# Assignment:
Beginning at the line that holds "Главная страница (139, 111)", restate each line exactly through the final line of the records. Include both of those lines.

# Stored data:
────────────────────────────────────────

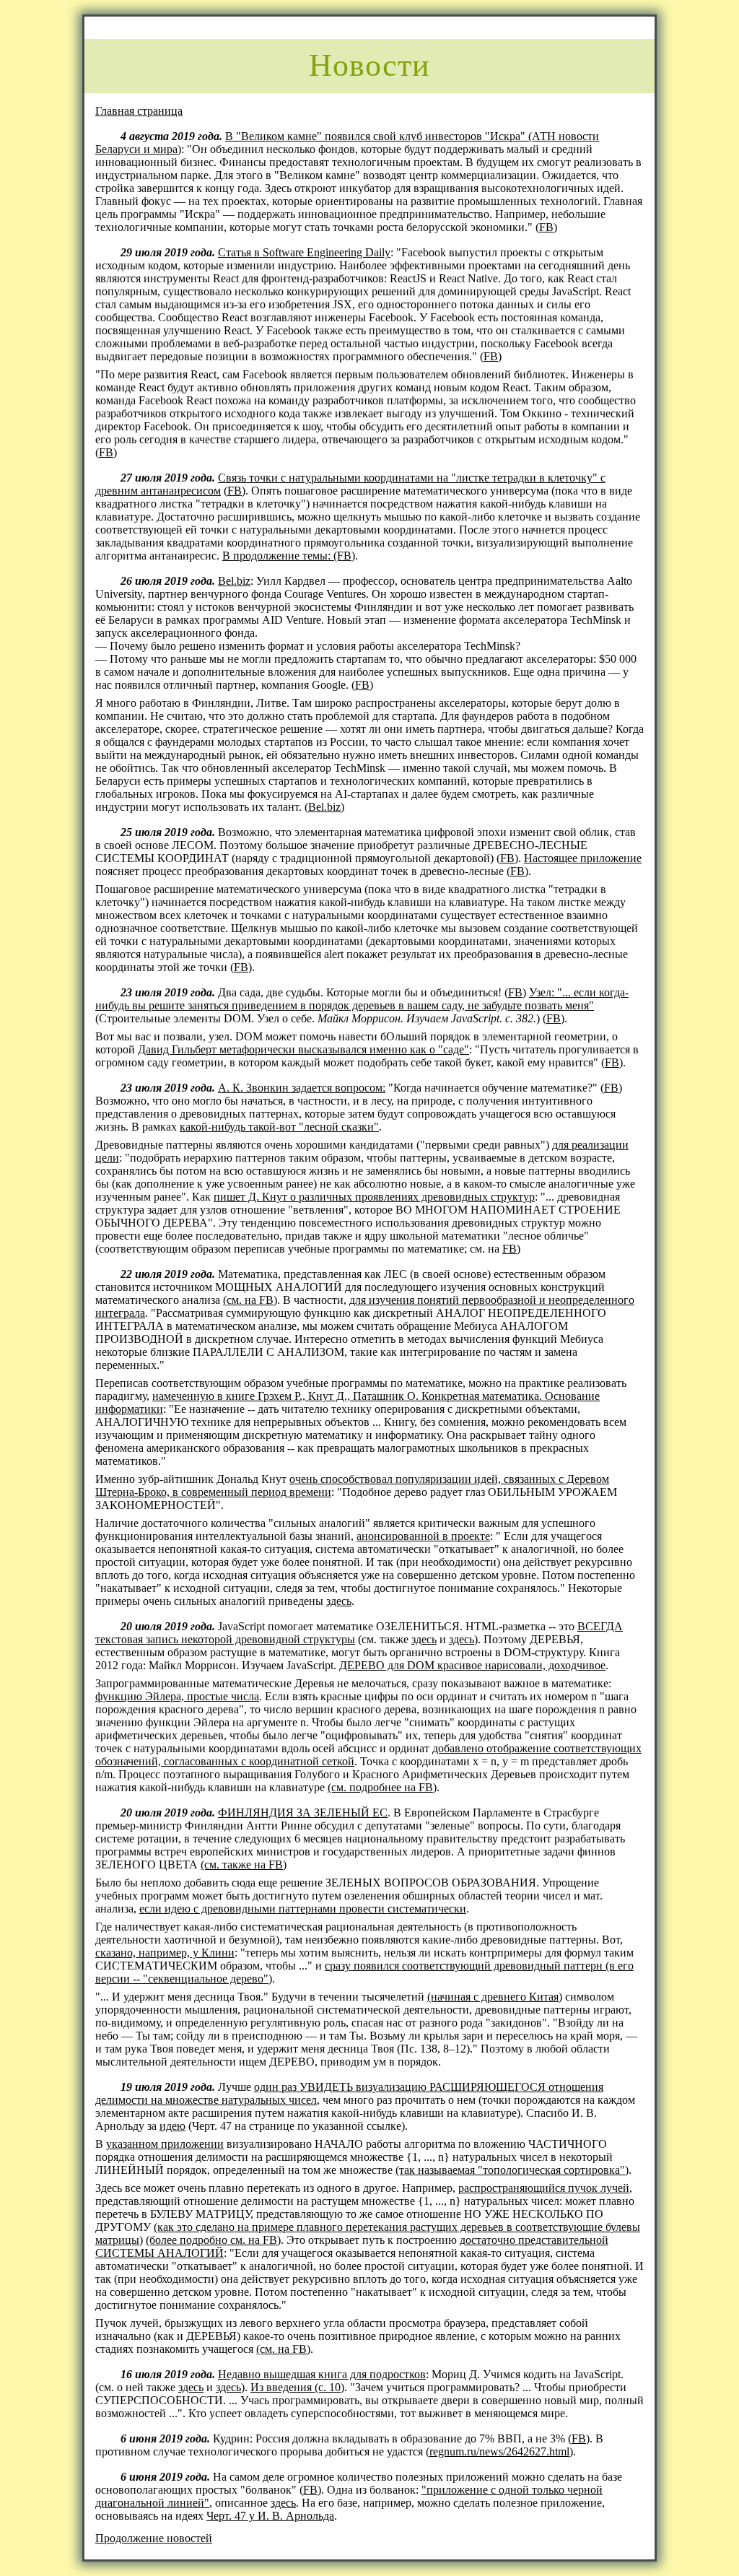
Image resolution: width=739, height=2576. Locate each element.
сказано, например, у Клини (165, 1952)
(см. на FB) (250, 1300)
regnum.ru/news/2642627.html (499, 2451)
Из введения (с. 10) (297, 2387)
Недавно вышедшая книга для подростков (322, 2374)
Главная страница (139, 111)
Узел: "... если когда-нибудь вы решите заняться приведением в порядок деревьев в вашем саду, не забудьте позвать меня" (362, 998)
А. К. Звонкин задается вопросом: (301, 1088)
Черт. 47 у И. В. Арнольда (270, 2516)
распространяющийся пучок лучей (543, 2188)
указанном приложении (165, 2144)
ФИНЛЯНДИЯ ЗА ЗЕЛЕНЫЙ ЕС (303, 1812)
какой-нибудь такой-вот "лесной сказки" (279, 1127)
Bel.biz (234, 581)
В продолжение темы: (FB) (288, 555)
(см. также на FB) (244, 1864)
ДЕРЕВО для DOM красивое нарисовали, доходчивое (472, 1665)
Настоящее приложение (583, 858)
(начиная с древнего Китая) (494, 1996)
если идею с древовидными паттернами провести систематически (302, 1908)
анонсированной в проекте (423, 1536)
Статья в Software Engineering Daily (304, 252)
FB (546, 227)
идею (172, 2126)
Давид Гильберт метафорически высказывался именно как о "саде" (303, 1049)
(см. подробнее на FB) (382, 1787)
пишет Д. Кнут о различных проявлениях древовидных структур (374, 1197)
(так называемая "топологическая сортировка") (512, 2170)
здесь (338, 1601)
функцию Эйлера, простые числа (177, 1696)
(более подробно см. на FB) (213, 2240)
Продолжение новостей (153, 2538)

────────────────────────────────────────

# Response to the exercise:
Главная страница (139, 111)
Узел: "... если когда-нибудь вы решите заняться приведением в порядок деревьев в вашем саду, не забудьте позвать меня" (362, 998)
А. К. Звонкин задается вопросом: (301, 1088)
Черт. 47 у И. В. Арнольда (270, 2516)
распространяющийся пучок лучей (543, 2188)
указанном приложении (165, 2144)
ФИНЛЯНДИЯ ЗА ЗЕЛЕНЫЙ ЕС (303, 1812)
какой-нибудь такой-вот "лесной сказки" (279, 1127)
Bel.biz (234, 581)
В продолжение темы: (FB) (288, 555)
(см. также на FB) (244, 1864)
ДЕРЕВО для DOM красивое нарисовали, доходчивое (472, 1665)
Настоящее приложение (583, 858)
(начиная с древнего Китая) (494, 1996)
если идею с древовидными паттернами провести систематически (302, 1908)
анонсированной в проекте (423, 1536)
Статья в Software Engineering Daily (304, 252)
FB (546, 227)
идею (172, 2126)
Давид Гильберт метафорически высказывался именно как о "саде" (303, 1049)
(см. подробнее на FB) (382, 1787)
пишет Д. Кнут о различных проявлениях древовидных структур (374, 1197)
(так называемая "топологическая сортировка") (512, 2170)
здесь (338, 1601)
функцию Эйлера, простые числа (177, 1696)
(более подробно см. на FB) (213, 2240)
Продолжение новостей (153, 2538)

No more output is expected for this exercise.